I wrote a whole chapter about this in "Baseball Between the Numbers," but: a salary cap would *not* affect ticket prices in the least. Both historical and theoretical evidence shows that teams set ticket prices in an attempt to maximize revenue; player payroll, being a fixed cost relative to ticket sales, doesn't factor into it at all.
Two years ago the Orioles had dollar weekend for nearly the entire upper deck. One dollar. The stands were empty. You can bring your own food, and park for $10 (or take transit for a fraction of that). For many teams and many fans, the real 'cost' of attendance isn't the ticket; it's the opportunity cost of giving up an entire evening of doing something else to watch a crappy baseball team.

That said, this is the first time I've noticed that Oriole games have gotten expensive. Prime games now cost $95 for field box tickets (lowest level between the bases), and even lower level left field seats run $30 for non-prime games. There are still a few sections where you can get decent value, but the most recent price hikes changed the equation significantly.
I'm soured on going to the A's games mostly due to the draconian security searches just to get into the game. I can't bring in a bag with my scorebook and stuff because the bag is too big. Its not even as big as a shopping bag. But I get hassled about it every time. Funny, in the California and Pacific Coast Leagues, they don't care about the bag.
My other primary beef is that the radio broadcast is delayed. I like to listen to the game while at the game and MLB is so terrified that a four letter word may slip out onto the air that they ruin it for fans at the game.
I guess too the obstructed view seats in center field since the Coliseum caved to the Raiders and built Mt Davis doesn't brighten up my A's fan experience either.
Bluntly, I'd rather drive to Stockton or Sacramento and watch the Ports and Rivercats. They seem to want my business more than the A's do.
Went to three stadiums last year for games and basically sat in the same general location. I personally wanted to sit in the OF at all three games, close to the wall.

Seattle- RF, three seats behind Ichiro against KC. $20/per.

Texas, left center bleachers next to the visiting pen against Tor in April. 6 rows off the field $10/per.

Philadelphia- 13 rows off LF behind Raul, $85. I guess that helped sign Cliff Lee?

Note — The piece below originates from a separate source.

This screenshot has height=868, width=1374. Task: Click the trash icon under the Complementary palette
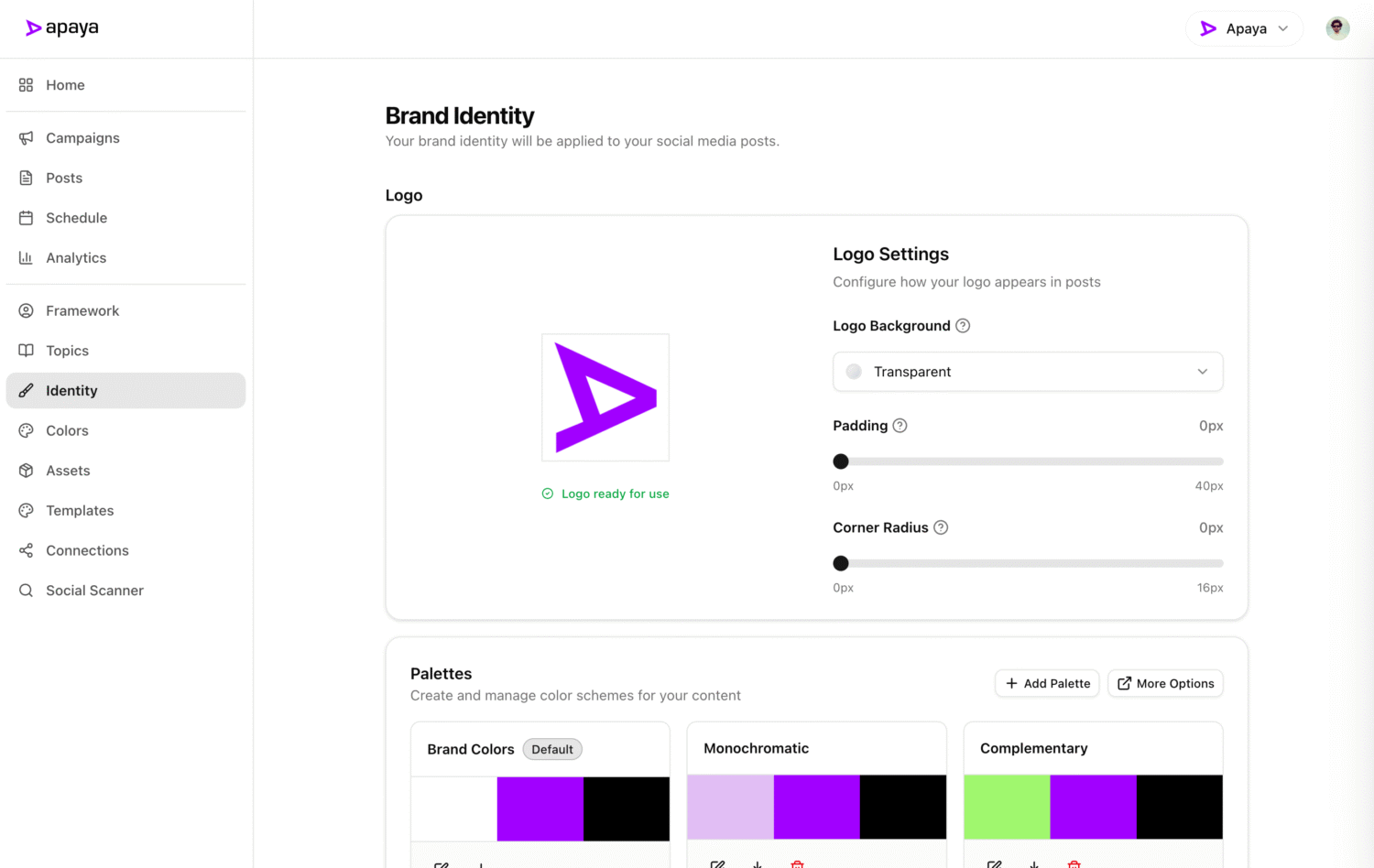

With last year's run to the World Series, Texas really has de-coupled from what is going on elsewhere at the moment. The secondary market has been very tight. With only a few hundred tickets left by game day there is never a point at which supply so outnumbers demand that the market crashes. Instead the trend in the days approaching games has been for prices to increase. That may not continue throughout the season, but for right now the smart move if you want nice seats to a weekday Rangers game is to buy well in advance.
I know the early numbers are similar to last season, in runs per game, but could a decline in offense, and by extension, home runs, be a factor as well?
I went to a Braves game earlier this year and got caught up in really bad traffic that really dampened my enthusiasm for going to another game, at least for the near term.

To get from home to exit on interstate took about an hour and half due to a repaving project on the interstates going into town. Then once I got off it took me a half hour to go from the state capital to the Stadium, a distance that isn't more than a mile or so. They had the police directing traffic, but something was fouled up and the lane I was in just wouldn't move. Got to the game in 5th inning. The bad part is that while the nice dugout level tickets I had were free, courtesy of a relative, I had to drive two hours round trip to pick them up. Essentially what happened is that I had to drive one hour in crappy Atlanta traffic for every inning of baseball that I watched.

I almost hate to say it, but watching the game on TV provides all kinds of luxuries that you don't get at the stadium: convenience, instant replay, 'free' food and drinks, perfect 'weather', commentary*, etc.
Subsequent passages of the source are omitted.